Source material
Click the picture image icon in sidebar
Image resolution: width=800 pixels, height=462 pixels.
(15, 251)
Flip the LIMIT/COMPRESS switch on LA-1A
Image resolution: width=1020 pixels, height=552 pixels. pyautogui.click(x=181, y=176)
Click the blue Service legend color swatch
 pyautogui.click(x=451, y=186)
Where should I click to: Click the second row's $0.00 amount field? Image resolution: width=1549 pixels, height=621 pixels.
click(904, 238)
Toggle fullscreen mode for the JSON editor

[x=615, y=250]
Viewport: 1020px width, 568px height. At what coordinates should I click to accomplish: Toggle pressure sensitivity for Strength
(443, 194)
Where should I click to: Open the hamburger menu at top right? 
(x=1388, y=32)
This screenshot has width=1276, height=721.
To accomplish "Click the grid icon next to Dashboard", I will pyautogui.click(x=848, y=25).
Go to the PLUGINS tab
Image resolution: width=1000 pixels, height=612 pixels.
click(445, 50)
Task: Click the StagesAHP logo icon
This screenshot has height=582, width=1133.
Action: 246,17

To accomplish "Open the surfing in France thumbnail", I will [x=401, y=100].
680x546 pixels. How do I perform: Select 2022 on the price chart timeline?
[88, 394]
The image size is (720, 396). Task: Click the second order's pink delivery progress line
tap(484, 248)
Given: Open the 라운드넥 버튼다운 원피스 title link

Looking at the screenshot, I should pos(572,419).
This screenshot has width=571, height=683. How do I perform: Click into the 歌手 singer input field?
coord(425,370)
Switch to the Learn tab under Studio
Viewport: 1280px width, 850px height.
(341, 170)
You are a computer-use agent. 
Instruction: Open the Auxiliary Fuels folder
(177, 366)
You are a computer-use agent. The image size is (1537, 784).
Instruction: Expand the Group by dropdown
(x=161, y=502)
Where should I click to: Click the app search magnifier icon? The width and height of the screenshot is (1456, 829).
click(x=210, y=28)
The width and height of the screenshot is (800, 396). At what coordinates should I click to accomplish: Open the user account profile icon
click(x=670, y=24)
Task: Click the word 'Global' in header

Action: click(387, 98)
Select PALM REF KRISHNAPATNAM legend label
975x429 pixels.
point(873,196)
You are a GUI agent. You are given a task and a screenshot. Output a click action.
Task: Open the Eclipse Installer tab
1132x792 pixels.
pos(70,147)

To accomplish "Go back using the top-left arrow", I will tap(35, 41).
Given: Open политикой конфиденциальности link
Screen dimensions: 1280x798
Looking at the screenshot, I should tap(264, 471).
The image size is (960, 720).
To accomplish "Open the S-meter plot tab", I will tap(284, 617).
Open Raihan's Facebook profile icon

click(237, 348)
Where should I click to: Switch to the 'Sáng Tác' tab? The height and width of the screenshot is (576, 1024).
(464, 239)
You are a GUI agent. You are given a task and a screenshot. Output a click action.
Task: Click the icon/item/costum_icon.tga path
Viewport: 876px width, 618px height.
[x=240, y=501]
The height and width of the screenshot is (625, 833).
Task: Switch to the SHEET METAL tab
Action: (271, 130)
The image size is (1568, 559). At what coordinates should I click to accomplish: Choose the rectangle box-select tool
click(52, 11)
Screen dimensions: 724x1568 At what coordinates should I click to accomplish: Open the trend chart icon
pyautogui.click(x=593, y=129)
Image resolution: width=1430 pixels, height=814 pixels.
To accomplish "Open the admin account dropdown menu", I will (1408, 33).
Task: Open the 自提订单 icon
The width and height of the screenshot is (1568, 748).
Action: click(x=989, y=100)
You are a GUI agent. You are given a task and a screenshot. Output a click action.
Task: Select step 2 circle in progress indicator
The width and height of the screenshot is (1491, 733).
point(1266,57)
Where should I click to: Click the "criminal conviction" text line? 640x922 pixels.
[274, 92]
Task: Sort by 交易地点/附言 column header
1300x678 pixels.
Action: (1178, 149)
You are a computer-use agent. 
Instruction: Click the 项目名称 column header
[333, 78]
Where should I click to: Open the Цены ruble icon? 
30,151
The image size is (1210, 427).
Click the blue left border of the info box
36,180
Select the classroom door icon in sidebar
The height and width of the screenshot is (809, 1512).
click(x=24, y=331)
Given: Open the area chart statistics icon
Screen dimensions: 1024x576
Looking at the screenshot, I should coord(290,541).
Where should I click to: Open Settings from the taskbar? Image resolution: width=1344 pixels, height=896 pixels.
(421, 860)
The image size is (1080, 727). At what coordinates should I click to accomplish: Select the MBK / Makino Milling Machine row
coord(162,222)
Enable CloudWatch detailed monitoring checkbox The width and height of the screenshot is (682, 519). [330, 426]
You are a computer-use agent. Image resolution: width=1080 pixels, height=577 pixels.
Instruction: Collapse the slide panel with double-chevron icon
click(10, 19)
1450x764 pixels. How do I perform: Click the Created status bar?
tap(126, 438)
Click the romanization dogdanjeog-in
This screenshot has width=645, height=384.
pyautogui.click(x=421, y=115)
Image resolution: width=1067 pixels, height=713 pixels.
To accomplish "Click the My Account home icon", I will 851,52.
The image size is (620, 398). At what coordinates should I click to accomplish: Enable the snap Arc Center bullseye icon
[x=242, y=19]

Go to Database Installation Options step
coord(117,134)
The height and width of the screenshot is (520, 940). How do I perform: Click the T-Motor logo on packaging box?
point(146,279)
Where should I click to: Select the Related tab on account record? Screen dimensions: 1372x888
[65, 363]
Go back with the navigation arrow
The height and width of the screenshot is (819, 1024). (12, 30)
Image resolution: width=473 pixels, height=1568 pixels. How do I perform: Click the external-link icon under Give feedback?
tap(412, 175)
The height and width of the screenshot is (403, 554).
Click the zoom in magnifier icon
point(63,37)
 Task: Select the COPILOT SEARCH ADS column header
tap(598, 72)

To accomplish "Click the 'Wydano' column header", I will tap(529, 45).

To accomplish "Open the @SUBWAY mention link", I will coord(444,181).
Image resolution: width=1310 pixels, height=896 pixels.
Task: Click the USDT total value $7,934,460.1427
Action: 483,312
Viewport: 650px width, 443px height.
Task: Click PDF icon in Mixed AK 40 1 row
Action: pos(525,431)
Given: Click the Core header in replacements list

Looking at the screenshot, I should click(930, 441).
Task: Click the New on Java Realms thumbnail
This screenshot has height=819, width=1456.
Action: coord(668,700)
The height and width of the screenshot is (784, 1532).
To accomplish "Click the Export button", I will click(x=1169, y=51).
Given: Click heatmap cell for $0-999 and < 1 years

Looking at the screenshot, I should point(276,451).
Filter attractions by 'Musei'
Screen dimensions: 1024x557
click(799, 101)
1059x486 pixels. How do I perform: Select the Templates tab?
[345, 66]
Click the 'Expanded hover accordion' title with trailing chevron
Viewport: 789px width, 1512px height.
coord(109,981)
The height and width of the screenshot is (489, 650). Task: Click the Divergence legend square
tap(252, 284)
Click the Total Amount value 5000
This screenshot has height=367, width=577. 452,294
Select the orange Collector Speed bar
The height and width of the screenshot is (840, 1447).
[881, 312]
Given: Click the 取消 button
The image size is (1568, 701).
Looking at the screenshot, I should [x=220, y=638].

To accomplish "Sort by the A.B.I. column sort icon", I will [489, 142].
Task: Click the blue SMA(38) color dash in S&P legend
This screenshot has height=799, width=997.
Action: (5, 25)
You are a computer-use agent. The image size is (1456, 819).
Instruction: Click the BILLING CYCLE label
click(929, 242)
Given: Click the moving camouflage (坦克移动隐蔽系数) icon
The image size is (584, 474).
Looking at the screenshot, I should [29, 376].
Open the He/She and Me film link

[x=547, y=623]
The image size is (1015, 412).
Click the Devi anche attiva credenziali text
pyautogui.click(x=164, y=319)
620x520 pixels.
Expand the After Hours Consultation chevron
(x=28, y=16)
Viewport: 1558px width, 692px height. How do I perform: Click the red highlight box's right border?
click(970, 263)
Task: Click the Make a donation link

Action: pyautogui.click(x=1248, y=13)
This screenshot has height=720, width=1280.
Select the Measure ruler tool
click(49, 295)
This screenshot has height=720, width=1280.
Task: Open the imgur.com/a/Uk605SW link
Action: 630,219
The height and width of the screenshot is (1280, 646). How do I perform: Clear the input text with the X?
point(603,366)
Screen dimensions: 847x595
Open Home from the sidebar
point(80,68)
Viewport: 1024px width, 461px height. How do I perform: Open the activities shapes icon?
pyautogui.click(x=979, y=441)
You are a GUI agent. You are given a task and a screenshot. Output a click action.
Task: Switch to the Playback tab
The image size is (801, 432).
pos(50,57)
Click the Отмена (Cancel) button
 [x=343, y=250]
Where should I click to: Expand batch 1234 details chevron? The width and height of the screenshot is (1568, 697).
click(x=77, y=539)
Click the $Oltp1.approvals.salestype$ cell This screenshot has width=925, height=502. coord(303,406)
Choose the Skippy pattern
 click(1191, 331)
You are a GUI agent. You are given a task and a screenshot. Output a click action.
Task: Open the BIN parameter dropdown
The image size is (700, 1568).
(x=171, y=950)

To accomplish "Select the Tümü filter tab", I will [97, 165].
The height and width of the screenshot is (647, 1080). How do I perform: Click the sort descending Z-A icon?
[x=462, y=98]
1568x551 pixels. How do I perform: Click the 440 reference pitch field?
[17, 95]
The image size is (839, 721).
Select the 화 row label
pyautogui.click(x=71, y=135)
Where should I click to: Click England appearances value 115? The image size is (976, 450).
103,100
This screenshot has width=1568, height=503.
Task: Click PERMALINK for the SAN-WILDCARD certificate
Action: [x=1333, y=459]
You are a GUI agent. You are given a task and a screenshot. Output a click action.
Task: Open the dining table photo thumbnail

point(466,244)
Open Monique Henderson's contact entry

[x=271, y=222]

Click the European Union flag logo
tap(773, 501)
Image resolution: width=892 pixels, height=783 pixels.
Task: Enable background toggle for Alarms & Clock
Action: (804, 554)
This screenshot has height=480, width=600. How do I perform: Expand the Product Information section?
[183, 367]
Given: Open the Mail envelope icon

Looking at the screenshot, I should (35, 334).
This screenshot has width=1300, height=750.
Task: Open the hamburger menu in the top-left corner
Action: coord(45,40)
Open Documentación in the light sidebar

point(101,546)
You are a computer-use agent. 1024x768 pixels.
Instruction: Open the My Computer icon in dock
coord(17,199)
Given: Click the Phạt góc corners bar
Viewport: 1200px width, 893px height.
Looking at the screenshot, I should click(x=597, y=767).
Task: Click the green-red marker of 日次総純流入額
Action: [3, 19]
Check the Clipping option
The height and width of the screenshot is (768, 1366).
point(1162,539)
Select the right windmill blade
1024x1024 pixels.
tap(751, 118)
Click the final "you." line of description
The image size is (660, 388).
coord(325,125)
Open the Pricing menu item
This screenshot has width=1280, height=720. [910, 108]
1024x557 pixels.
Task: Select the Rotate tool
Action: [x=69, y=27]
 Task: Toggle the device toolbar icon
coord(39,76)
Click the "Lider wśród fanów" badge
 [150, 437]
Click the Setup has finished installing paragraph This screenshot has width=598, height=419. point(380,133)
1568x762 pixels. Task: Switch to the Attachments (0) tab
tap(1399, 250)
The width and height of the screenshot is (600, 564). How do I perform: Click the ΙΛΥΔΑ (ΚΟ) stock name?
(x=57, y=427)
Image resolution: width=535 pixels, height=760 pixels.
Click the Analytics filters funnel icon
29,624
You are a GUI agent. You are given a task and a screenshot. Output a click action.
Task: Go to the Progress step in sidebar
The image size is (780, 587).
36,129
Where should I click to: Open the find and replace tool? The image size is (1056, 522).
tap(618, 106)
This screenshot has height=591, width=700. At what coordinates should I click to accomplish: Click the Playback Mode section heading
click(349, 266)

Problem requirements
Of the entries listed above, reproduce only the lines starting at the line containing "Toggle fullscreen mode for the JSON editor" and ending at the line containing "This screenshot has width=1276, height=721.". Include both, exactly as they stand.

Response area
Toggle fullscreen mode for the JSON editor

[x=615, y=250]
Viewport: 1020px width, 568px height. At what coordinates should I click to accomplish: Toggle pressure sensitivity for Strength
(443, 194)
Where should I click to: Open the hamburger menu at top right? 
(x=1388, y=32)
This screenshot has width=1276, height=721.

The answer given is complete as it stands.